Requirements:
Quote the passage in the optical system excerpt below that starts at "[0109] In this" and ends with "configuration shown in FIG.".

Extracted text:
According to this table, the substance-side numerical aperture is
0.218, and the magnification in the secondary direction .beta.s is
-0.75595.
[0107] As is understood from FIGS. 7 to 12, a surface S1 is a back
surface (a surface on which the organic EL element is formed) of a
glass substrate as the head substrate 293, a surface S2 is a front
surface of the glass substrate as the head substrate 293, a surface
S3 is a aperture stop, the surface S4 is a lens surface of the
resin lens LS1, a surface S5 is a boundary between the resin lens
LS1 and the back surface of a glass substrate SB1 on which the
resin lens LS1 is formed, a surface S6 is a front surface of the
glass substrate SB1, the surface S7 is a lens surface of the resin
lens LS2, a surface S8 is a boundary between the resin lens LS2 and
a glass substrate SB2 on which the resin lens LS2 is formed, a
surface S9 is a front surface of the glass substrate SB2, and a
surface S10 is an image surface (exposed surface). The lights from
the light-emitting element group EG (FIG. 13) are imaged by the
imaging optical system configured as describe above, and the spot
group SG (FIG. 15) is formed on the exposed surface ES.
[0108] FIG. 13 is a plan view showing a configuration of the
light-emitting element group. In FIG. 13, only the light-emitting
elements E which emit lights in fact and are used for spot
formation are illustrated, and the illustration of the dummy
elements is omitted. As described above with reference to FIG. 5,
the distances Dr12, Dr34, and Dr23 between the four rows of
light-emitting element rows ER1 to ER 4 arranged in the secondary
scanning direction SD in the light-emitting element group EG
satisfy the equation; Dr12:Dr23:Dr34=l:m:n (l, m, and, n are
positive integer numbers). In particular, in the first embodiment,
Dr12=28 [.mu.m], Dr23=42 [.mu.m], and Dr34=28 [.mu.m], and
Dr12:Dr23:Dr34=l:m:n=2:3:2 is satisfied. The diameters of the
respective circular light-emitting elements which constitute the
light-emitting element group EG are 32 [.mu.m].
[0109] In this embodiment, the distances Dr12, Dr23, and Dr34 are
set to satisfy the equation; m=l+1=n+1, and the distance Dr23 is
larger than the distances Dr12 and Dr34. It is intended to avoid
interference (FIG. 14) between the light-emitting element row ER2
and the light-emitting element row ER3 while maintaining the
dimensions of the light-emitting elements E. FIG. 14 is a plan view
showing a light-emitting group in which the distances Dr12, Dr34,
and Dr23 are equal. In the example shown in FIG. 14, the distances
Dr12, Dr34, and Dr23 are all 28 [.mu.m] and are equal to each
other, and the distance Dr23 between the light-emitting element row
ER2 and the light-emitting element row ER3 are not secured
sufficiently. Consequently, interference is occurred between the
light-emitting element row ER2 and the light-emitting element row
ER3. Therefore, in order to achieve the configuration shown in FIG.

Records supplied:

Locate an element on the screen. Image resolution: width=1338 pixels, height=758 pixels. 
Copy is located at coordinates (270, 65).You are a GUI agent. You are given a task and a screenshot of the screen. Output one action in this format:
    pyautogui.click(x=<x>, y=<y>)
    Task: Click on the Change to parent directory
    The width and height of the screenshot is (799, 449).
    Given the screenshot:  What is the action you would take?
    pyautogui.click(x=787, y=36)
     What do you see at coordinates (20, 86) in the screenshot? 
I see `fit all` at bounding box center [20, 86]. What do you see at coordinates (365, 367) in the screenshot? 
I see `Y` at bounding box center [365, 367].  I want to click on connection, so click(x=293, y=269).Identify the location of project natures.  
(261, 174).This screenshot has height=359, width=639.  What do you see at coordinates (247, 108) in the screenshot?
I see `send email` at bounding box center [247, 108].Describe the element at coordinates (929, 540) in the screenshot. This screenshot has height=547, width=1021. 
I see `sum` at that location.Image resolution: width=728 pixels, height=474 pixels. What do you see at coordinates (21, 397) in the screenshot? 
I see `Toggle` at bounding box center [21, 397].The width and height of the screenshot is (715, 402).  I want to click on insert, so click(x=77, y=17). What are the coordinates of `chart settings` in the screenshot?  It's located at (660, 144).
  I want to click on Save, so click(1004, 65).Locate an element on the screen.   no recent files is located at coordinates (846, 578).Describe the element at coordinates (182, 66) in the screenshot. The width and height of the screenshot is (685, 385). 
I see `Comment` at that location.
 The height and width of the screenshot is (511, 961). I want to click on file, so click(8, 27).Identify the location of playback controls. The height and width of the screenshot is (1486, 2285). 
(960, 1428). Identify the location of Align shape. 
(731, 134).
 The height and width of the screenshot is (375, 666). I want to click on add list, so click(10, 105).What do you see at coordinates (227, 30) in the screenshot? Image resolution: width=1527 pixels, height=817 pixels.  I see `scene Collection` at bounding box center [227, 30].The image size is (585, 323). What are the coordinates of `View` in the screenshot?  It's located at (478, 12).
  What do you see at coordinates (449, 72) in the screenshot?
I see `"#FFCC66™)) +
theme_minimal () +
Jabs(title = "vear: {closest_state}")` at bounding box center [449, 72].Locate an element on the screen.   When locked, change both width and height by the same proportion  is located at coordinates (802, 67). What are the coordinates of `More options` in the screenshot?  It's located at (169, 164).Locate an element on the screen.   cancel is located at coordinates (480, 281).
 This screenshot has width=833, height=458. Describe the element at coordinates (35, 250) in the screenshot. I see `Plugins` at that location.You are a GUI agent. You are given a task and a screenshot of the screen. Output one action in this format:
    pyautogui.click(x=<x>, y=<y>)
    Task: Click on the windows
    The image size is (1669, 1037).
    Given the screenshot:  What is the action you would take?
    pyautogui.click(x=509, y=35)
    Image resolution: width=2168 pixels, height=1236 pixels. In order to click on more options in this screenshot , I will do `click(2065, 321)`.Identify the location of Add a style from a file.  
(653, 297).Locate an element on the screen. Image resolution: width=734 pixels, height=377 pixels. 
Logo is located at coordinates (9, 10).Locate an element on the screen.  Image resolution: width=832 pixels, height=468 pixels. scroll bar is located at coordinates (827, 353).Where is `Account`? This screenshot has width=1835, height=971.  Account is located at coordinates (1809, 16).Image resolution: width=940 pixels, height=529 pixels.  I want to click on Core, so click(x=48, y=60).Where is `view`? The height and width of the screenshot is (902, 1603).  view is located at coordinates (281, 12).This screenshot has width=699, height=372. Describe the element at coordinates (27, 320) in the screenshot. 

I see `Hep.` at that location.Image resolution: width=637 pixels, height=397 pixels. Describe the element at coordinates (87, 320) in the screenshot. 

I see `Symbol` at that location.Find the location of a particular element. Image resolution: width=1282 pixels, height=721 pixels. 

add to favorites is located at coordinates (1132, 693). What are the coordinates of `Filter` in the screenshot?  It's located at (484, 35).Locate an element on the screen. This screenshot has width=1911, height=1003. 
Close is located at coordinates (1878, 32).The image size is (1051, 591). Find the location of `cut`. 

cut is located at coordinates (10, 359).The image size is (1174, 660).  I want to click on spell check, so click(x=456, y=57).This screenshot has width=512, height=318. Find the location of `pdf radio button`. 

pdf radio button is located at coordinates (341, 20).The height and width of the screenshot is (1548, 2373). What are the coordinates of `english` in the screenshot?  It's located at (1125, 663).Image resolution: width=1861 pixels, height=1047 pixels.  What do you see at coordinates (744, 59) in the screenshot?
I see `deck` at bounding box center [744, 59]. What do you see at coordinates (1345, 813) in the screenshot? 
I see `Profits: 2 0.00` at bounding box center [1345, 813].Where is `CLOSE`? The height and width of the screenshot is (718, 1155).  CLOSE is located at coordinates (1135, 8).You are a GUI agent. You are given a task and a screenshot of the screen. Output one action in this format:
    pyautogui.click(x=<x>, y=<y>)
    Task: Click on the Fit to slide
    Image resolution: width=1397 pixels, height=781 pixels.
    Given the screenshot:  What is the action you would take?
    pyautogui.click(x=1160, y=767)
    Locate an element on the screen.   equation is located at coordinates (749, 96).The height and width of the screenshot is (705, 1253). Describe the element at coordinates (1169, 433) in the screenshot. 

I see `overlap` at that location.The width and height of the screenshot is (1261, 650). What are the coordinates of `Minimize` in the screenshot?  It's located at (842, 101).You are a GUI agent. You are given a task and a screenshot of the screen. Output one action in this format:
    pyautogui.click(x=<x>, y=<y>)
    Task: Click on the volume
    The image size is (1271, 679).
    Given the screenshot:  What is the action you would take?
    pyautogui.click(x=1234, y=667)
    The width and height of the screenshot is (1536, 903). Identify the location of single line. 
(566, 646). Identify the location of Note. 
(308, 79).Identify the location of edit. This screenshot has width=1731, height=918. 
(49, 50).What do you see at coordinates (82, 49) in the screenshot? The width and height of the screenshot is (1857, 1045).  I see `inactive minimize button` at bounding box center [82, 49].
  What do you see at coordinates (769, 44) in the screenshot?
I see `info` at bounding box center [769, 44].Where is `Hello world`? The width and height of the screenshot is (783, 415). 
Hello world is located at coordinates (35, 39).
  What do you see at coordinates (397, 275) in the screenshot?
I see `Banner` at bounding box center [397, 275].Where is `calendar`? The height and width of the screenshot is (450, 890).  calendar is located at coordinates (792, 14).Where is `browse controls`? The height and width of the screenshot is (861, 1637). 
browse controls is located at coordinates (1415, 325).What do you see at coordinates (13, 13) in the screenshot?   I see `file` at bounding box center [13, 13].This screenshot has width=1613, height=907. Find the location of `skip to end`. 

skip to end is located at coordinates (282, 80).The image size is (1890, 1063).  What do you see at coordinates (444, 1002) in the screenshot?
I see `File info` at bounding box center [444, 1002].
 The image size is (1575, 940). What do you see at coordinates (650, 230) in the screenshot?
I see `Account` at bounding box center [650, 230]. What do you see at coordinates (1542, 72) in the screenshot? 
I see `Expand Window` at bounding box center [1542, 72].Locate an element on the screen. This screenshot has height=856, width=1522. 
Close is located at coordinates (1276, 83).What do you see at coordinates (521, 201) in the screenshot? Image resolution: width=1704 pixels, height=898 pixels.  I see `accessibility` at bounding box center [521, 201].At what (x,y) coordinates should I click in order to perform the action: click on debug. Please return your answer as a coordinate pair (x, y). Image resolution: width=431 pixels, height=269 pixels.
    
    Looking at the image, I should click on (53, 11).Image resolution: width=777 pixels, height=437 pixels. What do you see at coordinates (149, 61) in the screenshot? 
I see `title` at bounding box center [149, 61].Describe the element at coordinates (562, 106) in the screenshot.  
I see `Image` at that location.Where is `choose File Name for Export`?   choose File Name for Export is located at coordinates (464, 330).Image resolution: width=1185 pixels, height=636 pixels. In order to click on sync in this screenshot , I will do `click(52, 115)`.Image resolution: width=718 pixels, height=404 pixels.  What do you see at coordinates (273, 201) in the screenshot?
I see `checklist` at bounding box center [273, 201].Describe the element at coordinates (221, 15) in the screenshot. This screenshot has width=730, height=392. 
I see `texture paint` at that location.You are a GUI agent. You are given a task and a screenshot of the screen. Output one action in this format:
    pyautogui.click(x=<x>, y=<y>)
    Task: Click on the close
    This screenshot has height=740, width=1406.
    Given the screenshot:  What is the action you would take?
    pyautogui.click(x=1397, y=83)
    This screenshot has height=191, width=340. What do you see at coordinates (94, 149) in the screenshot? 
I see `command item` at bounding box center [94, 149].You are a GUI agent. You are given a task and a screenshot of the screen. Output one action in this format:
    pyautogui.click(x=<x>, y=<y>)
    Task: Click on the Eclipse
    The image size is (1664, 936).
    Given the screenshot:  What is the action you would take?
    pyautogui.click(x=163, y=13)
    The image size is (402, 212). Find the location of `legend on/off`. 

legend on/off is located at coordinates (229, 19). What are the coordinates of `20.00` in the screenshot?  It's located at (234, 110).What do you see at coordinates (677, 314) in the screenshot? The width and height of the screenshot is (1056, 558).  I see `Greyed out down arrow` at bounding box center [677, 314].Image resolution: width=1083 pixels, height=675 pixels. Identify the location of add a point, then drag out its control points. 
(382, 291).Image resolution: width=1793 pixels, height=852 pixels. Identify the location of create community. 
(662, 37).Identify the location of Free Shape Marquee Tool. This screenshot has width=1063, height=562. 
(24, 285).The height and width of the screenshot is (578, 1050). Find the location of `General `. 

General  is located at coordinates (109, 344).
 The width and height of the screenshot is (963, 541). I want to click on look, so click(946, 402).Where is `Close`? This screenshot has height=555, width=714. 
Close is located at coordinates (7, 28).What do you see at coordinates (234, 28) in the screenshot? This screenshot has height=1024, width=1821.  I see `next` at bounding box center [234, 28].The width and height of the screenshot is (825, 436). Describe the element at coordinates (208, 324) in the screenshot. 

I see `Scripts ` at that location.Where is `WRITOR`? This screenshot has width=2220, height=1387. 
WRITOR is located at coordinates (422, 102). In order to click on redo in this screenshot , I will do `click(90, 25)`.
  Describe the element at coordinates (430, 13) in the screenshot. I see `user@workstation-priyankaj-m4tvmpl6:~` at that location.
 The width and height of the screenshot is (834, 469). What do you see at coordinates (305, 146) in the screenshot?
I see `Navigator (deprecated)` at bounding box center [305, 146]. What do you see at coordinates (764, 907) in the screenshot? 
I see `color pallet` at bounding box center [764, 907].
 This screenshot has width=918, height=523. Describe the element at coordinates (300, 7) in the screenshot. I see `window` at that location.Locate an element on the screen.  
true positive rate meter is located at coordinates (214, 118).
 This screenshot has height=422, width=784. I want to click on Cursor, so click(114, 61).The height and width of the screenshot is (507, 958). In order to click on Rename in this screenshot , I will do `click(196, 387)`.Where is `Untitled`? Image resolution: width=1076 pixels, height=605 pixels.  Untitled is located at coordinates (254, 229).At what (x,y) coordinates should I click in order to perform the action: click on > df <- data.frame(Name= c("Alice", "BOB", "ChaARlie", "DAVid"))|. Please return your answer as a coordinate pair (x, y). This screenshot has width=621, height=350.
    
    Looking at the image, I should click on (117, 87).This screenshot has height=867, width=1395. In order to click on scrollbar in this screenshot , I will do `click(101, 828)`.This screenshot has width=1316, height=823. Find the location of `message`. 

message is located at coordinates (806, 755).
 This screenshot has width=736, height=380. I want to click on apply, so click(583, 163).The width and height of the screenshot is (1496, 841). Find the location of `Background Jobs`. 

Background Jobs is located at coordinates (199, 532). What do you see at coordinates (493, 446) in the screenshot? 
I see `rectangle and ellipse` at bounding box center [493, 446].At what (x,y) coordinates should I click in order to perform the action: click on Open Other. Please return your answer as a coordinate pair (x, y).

The reply:
[0109] In this embodiment, the distances Dr12, Dr23, and Dr34 are
set to satisfy the equation; m=l+1=n+1, and the distance Dr23 is
larger than the distances Dr12 and Dr34. It is intended to avoid
interference (FIG. 14) between the light-emitting element row ER2
and the light-emitting element row ER3 while maintaining the
dimensions of the light-emitting elements E. FIG. 14 is a plan view
showing a light-emitting group in which the distances Dr12, Dr34,
and Dr23 are equal. In the example shown in FIG. 14, the distances
Dr12, Dr34, and Dr23 are all 28 [.mu.m] and are equal to each
other, and the distance Dr23 between the light-emitting element row
ER2 and the light-emitting element row ER3 are not secured
sufficiently. Consequently, interference is occurred between the
light-emitting element row ER2 and the light-emitting element row
ER3. Therefore, in order to achieve the configuration shown in FIG.